Metadata-Version: 2.3
Name: pyeda31
Version: 1.4.0
Summary: A python package to support exploratory data analysis!
License: MIT
Author: Catherine Meng, Jessie Zhang, Zheng He
Requires-Python: >=3.10,<4.0
Classifier: License :: OSI Approved :: MIT License
Classifier: Programming Language :: Python :: 3
Classifier: Programming Language :: Python :: 3.10
Classifier: Programming Language :: Python :: 3.11
Classifier: Programming Language :: Python :: 3.12
Classifier: Programming Language :: Python :: 3.13
Requires-Dist: pandas (>=2.2.3,<3.0.0)
Description-Content-Type: text/markdown

[![ci-cd](https://github.com/UBC-MDS/pyeda/actions/workflows/ci-cd.yml/badge.svg)](https://github.com/UBC-MDS/pyeda/actions/workflows/ci-cd.yml)
[![codecov](https://codecov.io/gh/UBC-MDS/pyeda/graph/badge.svg?token=7fkP6T1239)](https://codecov.io/gh/UBC-MDS/pyeda)
[![Documentation Status](https://readthedocs.org/projects/pyeda31/badge/?version=latest)](https://pyeda31.readthedocs.io/en/latest/?badge=latest)
[![Project Status: Active](https://www.repostatus.org/badges/latest/active.svg)](https://www.repostatus.org/)
![PyPI - Python Version](https://img.shields.io/pypi/pyversions/pyeda31)
![PyPI - Version](https://img.shields.io/pypi/v/pyeda31)

# pyeda31

This python package creates an exploratory data analysis utility designed to streamline the initial stages of data exploration and statistic overview.

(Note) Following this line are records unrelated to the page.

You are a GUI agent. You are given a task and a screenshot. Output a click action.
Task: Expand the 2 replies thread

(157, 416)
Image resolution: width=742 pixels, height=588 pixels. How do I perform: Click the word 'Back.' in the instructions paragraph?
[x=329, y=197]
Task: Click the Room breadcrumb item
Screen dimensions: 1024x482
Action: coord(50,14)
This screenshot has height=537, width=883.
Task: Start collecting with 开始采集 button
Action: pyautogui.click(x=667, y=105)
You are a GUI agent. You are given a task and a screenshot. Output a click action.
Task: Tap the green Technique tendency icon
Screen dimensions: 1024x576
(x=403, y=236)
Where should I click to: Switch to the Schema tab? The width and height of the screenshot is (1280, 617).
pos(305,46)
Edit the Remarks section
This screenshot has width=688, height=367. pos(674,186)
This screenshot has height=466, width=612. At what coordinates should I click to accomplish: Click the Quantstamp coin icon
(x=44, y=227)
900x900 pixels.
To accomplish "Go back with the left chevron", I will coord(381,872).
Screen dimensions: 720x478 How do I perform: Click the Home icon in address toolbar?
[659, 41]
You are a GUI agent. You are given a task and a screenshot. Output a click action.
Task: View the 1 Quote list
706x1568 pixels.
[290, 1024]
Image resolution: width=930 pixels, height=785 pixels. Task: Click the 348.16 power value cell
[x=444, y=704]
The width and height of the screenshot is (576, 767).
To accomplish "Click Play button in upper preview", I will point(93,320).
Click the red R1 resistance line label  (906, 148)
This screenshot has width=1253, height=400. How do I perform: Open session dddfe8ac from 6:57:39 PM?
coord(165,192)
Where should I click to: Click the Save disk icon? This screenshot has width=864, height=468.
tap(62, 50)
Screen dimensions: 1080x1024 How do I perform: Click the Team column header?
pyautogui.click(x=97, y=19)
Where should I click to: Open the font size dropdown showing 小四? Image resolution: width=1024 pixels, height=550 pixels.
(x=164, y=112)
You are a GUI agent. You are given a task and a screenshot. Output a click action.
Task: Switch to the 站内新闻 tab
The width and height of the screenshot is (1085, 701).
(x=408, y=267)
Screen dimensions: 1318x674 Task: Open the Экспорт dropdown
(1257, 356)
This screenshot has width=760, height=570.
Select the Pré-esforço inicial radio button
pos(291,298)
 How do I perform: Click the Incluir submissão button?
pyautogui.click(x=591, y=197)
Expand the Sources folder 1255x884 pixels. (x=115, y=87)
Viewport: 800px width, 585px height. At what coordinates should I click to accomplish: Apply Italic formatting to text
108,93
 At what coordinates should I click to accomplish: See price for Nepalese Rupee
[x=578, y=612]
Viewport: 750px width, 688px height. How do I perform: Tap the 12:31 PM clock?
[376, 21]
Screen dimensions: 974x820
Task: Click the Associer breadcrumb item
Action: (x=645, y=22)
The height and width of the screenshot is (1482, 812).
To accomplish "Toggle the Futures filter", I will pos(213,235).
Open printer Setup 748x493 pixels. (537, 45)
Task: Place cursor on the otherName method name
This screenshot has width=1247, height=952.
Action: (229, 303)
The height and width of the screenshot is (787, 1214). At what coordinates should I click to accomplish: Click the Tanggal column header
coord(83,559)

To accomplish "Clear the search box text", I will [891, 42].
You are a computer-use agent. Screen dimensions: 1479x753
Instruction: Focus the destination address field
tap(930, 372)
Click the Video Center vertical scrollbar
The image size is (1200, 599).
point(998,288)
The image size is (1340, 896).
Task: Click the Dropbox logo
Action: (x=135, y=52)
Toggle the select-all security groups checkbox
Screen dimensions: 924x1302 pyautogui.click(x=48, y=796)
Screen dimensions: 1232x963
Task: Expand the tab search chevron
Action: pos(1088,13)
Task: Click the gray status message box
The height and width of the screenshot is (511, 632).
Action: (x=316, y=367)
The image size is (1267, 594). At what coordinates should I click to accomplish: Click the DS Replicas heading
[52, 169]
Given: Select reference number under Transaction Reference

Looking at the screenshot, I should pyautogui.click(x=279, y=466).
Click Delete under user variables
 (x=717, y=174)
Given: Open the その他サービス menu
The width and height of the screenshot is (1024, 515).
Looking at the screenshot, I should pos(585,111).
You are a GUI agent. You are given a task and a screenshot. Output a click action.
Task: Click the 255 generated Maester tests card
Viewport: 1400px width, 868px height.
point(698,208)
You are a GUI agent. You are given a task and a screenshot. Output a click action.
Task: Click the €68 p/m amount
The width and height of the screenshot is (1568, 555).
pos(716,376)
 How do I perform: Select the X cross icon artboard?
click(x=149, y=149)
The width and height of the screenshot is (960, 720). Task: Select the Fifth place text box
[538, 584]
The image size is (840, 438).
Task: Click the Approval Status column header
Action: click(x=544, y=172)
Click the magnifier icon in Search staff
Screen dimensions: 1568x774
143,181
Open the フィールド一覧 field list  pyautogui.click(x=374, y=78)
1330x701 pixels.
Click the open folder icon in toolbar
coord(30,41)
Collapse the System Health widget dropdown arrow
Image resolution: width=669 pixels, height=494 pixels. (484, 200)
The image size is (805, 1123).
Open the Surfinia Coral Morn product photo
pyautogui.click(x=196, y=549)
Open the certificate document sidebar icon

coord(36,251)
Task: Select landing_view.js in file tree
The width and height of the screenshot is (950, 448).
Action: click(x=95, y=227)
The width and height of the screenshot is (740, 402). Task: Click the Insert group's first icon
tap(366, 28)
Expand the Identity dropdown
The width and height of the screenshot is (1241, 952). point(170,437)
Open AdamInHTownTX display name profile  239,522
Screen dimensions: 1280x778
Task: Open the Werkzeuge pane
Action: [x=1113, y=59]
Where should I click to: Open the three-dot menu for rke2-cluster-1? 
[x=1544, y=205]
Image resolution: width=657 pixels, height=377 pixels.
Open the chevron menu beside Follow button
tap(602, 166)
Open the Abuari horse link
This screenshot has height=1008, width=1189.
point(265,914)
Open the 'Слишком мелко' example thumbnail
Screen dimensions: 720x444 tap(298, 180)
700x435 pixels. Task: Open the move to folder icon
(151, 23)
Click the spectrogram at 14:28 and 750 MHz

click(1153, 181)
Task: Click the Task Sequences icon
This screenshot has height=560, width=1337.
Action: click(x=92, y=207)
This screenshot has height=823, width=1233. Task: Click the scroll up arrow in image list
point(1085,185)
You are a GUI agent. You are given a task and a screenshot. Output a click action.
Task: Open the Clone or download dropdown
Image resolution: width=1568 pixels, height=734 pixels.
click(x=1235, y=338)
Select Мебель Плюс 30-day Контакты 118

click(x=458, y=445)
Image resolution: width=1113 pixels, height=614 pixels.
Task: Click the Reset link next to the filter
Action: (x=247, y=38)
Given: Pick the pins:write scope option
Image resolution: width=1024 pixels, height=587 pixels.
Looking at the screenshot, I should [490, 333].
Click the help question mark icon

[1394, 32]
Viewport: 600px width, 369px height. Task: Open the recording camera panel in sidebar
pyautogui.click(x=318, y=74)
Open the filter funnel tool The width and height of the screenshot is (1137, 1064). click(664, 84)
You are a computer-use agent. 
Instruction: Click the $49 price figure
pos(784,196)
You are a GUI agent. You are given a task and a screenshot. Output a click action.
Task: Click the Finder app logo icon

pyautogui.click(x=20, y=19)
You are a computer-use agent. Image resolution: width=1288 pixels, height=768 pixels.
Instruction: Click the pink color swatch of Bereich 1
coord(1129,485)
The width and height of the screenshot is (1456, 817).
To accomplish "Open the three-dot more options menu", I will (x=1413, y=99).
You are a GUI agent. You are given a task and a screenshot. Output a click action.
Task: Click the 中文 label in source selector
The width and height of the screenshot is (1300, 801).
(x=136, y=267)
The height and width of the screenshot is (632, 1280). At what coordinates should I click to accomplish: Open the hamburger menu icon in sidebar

The three core functions are file validation, handling missing values, and generating summary statistics. pyead provided to users a practical toolkit for data preprocessing and exploration, enabling users to work more effectively with csv datasets in various projects.

## Contributors

Catherine Meng, Jessie Zhang, Zheng He

## Functions

- **`check_csv`**  
    Check if the given file is a CSV file by its extension.
- **`missing_value_summary`**  
    This function is to provide a summary of missing values in the dataset.
- **`get_summary_statistics`**  
    Generate summary statistics for specified columns or all columns if none are provided.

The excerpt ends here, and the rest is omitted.